Related Characters: Randle P. McMurphy (speaker)
Related Symbols: Laughter
Page Number: 63
Explanation and Analysis:

McMurphy points out the total absence of laughter in the mental ward. McMurphy hasn't heard any laughter since he arrived; furthermore, he sees the absence of laughter in his new hospital as a symbol of the broader problem with the ward. Laughter, as McMurphy sees it, is one of men's most important weapons, both against women and against authority in general. With laughter one can satirize authority, reminding people not to trust it under any circumstances. Stripped of their ability to laugh, however, the patients seem to have resigned themselves to the nurses' authority--they have given up their most basic defense against tyranny.

McMurphy, then, is a kind of clown, whose role is to oppose tyranny using humor and satire, thereby liberating his new friends from the nurses' control.

Part Two Quotes

There was times that week when I’d hear that full-throttled laugh, watch [McMurphy] scratching his belly and stretching and yawning and leaning back to wink at whoever he was joking with, everything coming to him just as natural as drawing breath, and I’d quit worrying about the Big Nurse and the Combine behind her. I’d think he was strong enough being his own self that he would never back down the way she was hoping he would. I’d think, maybe he truly is something extraordinary. He’s what he is, that’s it. Maybe that makes him strong enough, being what he is. The Combine hasn’t got to him in all these years; what makes the nurse think she’s gonna be able to do it in a few weeks? He’s not gonna let them twist him and manufacture him.

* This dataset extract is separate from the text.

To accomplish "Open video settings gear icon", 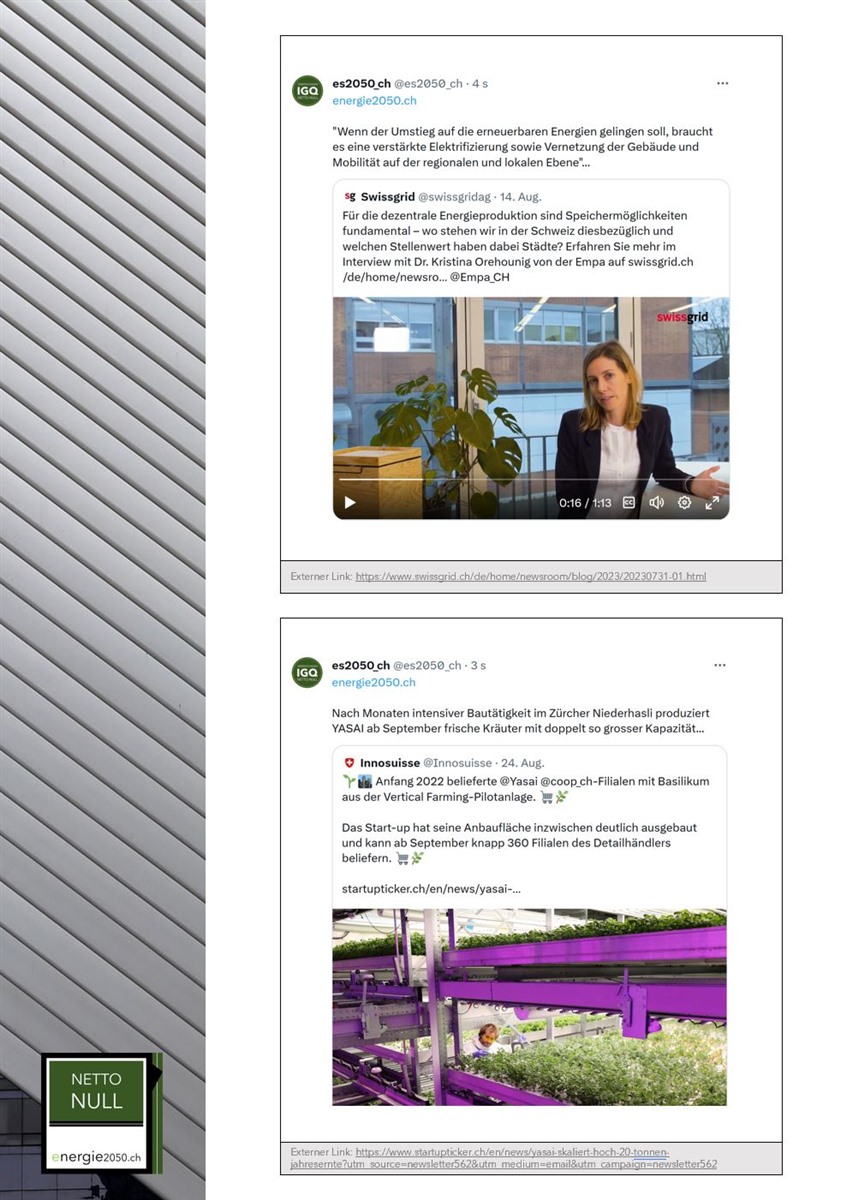I will pos(684,503).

Related Characters: Chief Bromden (speaker), Randle P. McMurphy, Nurse Ratched
Related Symbols: Laughter
Page Number: 139-140
Explanation and Analysis:

Here Chief Bromden is beginning to see McMurphy as a hero. For Bromden, the world is firmly under the power of the Combine--the mysterious, dangerous force of mechanization and industry that controls all human beings. Bromden himself is the prisoner of the Combine--that's why he doesn't talk. And yet Bromden recognizes that McMurphy doesn't seem to be under the influence of the Combine at all. While other men are quiet and docile, since the Combine has crushed the life force out of them, McMurphy is bright and lively, an exemplar of the life force. Somehow, Bromden thinks, McMurphy hasn't allowed the Combine to destroy him.

While McMurphy himself probably wouldn't understand what the Chief was talking about, it's clear enough that he embodies a certain kind of strength and self-confidence that is sadly lacking in the hospital, and perhaps in society as a whole. In other words, the passage clarifies the point McMurphy made earlier about Bromden having his own "kind of sense." Bromden's descriptions of the Combine might not be true, literally, but they have a kind of poetic truth about them.

Part Four Quotes

She tried to get her ward back into shape, but it was difficult with McMurphy’s presence still tromping up and down the halls and laughing out loud in the meetings and singing in the latrines. She couldn’t rule with her old power any more, not by writing things on pieces of paper. She was losing her patients one after the other. After Harding signed out and was picked up by his wife, and George transferred to a different ward, just three of us were left out of the group that had been on the fishing crew, myself and Martini and Scanlon.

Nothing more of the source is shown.